Python Version License Build Status Documentation

🚀 Key Features

  • Elastic Resource Allocation: Dynamic GPU allocation between text and multimodal workloads
  • Hierarchical Scheduling: Two-level scheduling architecture for optimal resource management
  • Modality-Aware Load Balancing: Intelligent load balancing based on workload patterns
  • Real-time Auto-scaling: Automatic scaling based on demand and performance metrics
  • Multi-GPU Support: Efficient utilization of multiple GPU instances
  • OpenAI-Compatible API: Easy integration with existing applications

🛠️ Installation

Prerequisites

  • Python: 3.8 or higher
  • CUDA: 11.8 or higher (for GPU support)
  • NCCL: For multi-GPU communication (usually included with PyTorch)

Install from Source

# Clone the repository
git clone https://github.com/CapitalLiu/ElasticMM.git
cd ElasticMM

# Install the package
pip install -e .

# Or install dependencies directly
pip install -r requirements.txt

🚀 Quick Start

Step 1: System Calibration (Recommended)

Before running inference, we recommend calibrating the system parameters for your hardware configuration. This offline profiling step helps optimize performance for your specific GPU setup.

# Run calibration to profile your machine's parameters
python examples/calibrate_gain_cost.py

The calibration process will:

  • Profile GPU memory and compute capabilities
  • Measure KV cache transfer bandwidth
  • Calculate optimal resource allocation parameters
  • Generate configuration files for your hardware

Note: This step is optional but highly recommended for optimal performance.

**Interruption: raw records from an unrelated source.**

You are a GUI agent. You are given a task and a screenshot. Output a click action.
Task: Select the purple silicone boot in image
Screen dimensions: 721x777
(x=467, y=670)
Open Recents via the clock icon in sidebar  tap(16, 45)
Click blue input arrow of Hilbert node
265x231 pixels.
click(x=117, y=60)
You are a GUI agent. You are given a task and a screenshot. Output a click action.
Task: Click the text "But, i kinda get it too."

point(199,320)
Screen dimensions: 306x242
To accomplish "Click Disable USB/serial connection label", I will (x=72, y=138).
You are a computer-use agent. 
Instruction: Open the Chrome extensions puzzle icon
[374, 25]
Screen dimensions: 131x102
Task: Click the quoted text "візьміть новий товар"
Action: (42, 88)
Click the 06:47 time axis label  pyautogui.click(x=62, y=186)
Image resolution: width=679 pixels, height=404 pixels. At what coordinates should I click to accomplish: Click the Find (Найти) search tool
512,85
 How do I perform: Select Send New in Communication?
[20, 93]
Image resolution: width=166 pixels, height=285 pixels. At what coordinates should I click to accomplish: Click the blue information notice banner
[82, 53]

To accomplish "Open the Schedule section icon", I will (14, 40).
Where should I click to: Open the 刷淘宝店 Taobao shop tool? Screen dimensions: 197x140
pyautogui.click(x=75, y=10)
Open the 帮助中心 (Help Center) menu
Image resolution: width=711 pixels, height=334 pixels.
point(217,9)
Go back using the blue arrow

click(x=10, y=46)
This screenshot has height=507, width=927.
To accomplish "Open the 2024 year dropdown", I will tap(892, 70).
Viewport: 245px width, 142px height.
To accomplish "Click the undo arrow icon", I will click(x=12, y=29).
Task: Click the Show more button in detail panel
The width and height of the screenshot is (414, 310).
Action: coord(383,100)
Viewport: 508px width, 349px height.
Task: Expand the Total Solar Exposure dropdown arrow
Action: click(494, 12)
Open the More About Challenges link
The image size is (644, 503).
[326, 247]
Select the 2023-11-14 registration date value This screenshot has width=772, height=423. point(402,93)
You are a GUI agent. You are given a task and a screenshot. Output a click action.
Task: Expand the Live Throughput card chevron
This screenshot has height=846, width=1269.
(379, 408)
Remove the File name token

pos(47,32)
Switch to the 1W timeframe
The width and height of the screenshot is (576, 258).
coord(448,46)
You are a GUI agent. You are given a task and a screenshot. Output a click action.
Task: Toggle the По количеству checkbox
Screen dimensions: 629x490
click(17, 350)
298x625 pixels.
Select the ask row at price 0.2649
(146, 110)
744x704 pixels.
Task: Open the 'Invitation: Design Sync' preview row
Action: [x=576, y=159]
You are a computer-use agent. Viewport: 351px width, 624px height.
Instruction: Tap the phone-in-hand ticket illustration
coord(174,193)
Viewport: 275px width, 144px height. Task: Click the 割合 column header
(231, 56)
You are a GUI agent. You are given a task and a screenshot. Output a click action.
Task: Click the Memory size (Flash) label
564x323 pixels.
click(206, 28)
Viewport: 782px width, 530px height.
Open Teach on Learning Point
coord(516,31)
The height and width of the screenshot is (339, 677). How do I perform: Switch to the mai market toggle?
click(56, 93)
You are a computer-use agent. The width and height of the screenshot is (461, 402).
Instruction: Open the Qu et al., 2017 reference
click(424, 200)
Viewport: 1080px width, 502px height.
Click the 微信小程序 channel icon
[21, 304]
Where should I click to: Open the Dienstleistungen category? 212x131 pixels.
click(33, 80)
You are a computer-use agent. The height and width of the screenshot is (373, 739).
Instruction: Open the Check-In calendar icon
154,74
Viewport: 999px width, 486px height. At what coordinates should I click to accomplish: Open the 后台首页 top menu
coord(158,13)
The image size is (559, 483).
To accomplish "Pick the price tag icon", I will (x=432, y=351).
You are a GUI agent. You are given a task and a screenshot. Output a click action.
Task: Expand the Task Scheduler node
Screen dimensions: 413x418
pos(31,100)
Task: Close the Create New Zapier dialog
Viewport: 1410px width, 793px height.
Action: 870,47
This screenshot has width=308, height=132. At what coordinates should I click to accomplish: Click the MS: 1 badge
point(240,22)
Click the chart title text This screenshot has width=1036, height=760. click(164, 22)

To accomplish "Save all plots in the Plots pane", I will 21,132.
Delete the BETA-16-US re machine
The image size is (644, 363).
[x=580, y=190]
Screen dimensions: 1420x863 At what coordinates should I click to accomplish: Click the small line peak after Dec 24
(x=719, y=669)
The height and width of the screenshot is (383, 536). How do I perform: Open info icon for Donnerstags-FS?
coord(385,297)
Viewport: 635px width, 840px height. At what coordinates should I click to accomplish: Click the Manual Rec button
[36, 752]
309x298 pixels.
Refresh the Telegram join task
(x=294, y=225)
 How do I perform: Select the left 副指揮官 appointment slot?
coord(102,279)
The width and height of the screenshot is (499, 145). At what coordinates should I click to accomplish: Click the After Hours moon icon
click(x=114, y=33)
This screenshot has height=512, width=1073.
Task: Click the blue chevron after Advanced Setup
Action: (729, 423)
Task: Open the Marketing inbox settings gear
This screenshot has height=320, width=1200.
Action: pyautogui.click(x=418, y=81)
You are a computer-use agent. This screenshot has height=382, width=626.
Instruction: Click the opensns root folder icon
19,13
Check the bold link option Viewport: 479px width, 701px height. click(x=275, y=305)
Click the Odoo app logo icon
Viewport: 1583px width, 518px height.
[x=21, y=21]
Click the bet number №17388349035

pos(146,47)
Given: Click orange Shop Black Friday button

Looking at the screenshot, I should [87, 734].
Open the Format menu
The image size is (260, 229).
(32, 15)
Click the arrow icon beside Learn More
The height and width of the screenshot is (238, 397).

Step 2: Simple Usage Example

For a basic example demonstrating ElasticMM's core functionality:

python examples/simple_usage.py

This example shows:

  • Basic system initialization
  • Request submission and processing
  • Output collection and handling

Step 3: Online Service with Dynamic Workload

For a complete online service demonstration with dynamic request generation:

python examples/demo_with_workload.py

This demo includes:

  • Full system deployment with proxy and scheduler
  • Dynamic request generation (text-only and multimodal)
  • Real-time load balancing and auto-scaling
  • Performance monitoring and statistics

System Requirements

⚠️ Important: ElasticMM requires a minimum of 8 GPUs to run with the default configuration (2 for text-only workloads + 6 for multimodal workloads).

  • Minimum: 8 GPUs
  • Recommended: 8+ GPUs with high-bandwidth interconnects (NVLink/InfiniBand) for optimal performance
  • Memory: Sufficient GPU memory for your target model (typically 20GB+ per GPU)

🏗️ Architecture

ElasticMM implements a hierarchical architecture with two main levels:

  1. Modality Level: Allocates GPU instances between text-only and multimodal workloads
  2. Stage Level: Manages encoding, prefill, and decoding stages within each modality group

The system automatically balances resources based on real-time demand and performance metrics, ensuring optimal utilization across different workload types.

📊 Performance

  • High Throughput: Optimized for maximum requests per second
  • Low Latency: Minimized time-to-first-token (TTFT)
  • Efficient Resource Usage: Dynamic allocation prevents resource waste
  • Scalable: Supports from single GPU to multi-node deployments

📄 License

This project is licensed under the Apache License 2.0 - see the LICENSE file for details.

🙏 Acknowledgments

  • Built on top of vLLM for efficient LLM serving
  • Inspired by research in elastic computing and multimodal systems
  • Thanks to the open-source community for various dependencies

📚 Citation

If you find ElasticMM useful in your research or production deployments, please cite our NeurIPS 2025 paper:

@inproceedings{liu2025elasticmm,
  title     = {ElasticMM: Efficient Multimodal LLMs Serving with Elastic Multimodal Parallelism},
  author    = {Liu, Zedong and Cheng, Shenggan and Tan, Guangming and You, Yang and Tao, Dingwen},
  booktitle = {Advances in Neural Information Processing Systems (NeurIPS)},
  year      = {2025},
  url       = {https://arxiv.org/abs/2507.10069}
}

ElasticMM - Making multimodal AI more efficient and accessible.